Yuan Zhang^1,2Ruiyang Zhang³Ti Zhang⁴Yuhao Mu³Talante Juma¹Xu Li⁵Hao Li^3*Quanyi Guo^3*Yongping Cao^1*

• ¹Department of Orthopedics, First Hospital, Peking University, Beijing, China
• ²Key Laboratory for Regenerative Medicine, Faculty of Medicine, The Chinese University of Hong Kong, Shatin, Hong Kong Region, China
• ³Beijing Key Laboratory of Orthopedic Regenerative Medicine, Chinese PLA General Hospital, Beijing, China
• ⁴Department of Ophthalmology, Peking University Third Hospital, Beijing, China
• ⁵Beijing Jishuitan Hospital, Beijing, Beijing Municipality, China

Tendinitis repair remains challenging due to the limited self-renewal capacity of tenocytes and persistent inflammatory microenvironment. Conventional therapies remain limited by systemic drug toxicity and fail to coordinate immunomodulation with matrix remodeling. Plant-derived extracellular vesicles have demonstrated tissue repair potential owing to their unique bioactive components and exceptional cross-species compatibility. Nevertheless, their therapeutic role in tendon matrix regeneration remains underexplored.
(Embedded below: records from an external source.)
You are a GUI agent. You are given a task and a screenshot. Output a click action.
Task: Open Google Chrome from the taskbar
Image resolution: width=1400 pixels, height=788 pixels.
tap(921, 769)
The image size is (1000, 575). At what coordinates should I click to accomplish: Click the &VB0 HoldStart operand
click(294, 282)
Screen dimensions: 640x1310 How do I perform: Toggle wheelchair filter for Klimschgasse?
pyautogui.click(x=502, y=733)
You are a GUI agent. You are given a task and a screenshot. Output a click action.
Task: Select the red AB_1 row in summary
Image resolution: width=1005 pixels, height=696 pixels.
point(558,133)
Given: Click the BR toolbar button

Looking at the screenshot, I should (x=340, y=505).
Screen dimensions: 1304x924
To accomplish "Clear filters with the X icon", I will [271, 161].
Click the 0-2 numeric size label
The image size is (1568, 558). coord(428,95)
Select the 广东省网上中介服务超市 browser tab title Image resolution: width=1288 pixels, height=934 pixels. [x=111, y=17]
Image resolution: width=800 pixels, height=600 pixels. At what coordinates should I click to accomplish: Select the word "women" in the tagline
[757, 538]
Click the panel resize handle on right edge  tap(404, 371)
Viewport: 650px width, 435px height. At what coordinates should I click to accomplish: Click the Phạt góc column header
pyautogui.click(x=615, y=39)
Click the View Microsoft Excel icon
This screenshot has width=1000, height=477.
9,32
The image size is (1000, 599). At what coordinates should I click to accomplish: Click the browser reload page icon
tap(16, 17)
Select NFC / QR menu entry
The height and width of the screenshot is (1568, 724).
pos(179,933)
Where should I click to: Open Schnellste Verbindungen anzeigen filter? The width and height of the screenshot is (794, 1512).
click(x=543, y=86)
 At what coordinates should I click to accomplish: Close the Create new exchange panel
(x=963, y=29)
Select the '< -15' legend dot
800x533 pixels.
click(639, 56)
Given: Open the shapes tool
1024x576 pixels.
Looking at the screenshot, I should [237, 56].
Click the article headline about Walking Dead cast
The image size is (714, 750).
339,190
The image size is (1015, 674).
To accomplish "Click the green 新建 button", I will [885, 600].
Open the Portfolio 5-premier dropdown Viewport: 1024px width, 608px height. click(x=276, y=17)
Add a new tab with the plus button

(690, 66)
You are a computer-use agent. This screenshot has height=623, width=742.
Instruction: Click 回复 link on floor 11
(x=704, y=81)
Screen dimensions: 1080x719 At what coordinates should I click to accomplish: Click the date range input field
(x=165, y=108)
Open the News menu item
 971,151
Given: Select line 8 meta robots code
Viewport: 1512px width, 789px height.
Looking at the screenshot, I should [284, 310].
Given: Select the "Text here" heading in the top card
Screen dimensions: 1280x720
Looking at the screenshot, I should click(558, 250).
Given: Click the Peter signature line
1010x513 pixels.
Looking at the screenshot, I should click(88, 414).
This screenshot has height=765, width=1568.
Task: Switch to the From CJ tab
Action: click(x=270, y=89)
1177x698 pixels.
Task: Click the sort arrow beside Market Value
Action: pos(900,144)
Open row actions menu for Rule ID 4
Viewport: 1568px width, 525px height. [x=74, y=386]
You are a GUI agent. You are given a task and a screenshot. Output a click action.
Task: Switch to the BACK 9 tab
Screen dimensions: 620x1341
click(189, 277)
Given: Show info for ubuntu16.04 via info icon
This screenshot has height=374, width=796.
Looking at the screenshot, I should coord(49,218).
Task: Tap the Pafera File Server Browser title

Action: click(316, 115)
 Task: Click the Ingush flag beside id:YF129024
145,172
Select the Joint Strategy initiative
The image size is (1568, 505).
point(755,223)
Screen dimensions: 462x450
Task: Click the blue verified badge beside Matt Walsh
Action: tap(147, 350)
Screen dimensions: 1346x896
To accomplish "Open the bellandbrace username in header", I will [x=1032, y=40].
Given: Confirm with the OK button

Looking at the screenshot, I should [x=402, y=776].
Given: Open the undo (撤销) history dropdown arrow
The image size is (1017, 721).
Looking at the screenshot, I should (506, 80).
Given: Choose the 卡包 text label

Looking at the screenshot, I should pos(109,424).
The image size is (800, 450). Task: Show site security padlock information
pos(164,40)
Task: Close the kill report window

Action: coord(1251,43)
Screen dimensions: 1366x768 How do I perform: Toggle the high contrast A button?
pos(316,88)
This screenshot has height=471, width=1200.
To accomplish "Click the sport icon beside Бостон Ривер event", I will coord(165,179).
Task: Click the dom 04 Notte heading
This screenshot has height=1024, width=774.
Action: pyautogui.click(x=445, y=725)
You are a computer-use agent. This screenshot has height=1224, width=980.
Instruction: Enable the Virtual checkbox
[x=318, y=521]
Here, we developed a grapefruit-derived exosome-loaded microneedle patch (MN@GF-Exos) to synergistically restored tendon structure and functions.Grapefruit-derived exosomes (GF-Exos) were loaded into dissolvable hyaluronic acid microneedles (MNs) for sustained release. GF-Exos reversed oxidative stress in tenocytes, enhancing cellular proliferation and migration, restoring collagen I synthesis, and polarizing macrophages toward M2repair phenotypes. Transcriptomics revealed GF-Exos modulated cytokine-cytokine receptor interactions, suppressing inflammation-related pathways and activating ECM organization genes. In collagenase-induced tendinopathy mice, MN@GF-Exos enhanced gait recovery and extracellular matrix remodeling. Histology confirmed reduced fibrosis without ectopic ossification. Systemic safety was validated by unchanged organ histology and within-normal-limits serum biomarkers. This dualfunctional system leverages plant exosomes' multi-component synergy and MN's spatiotemporal control, offering a translatable strategy for chronic tendon regeneration.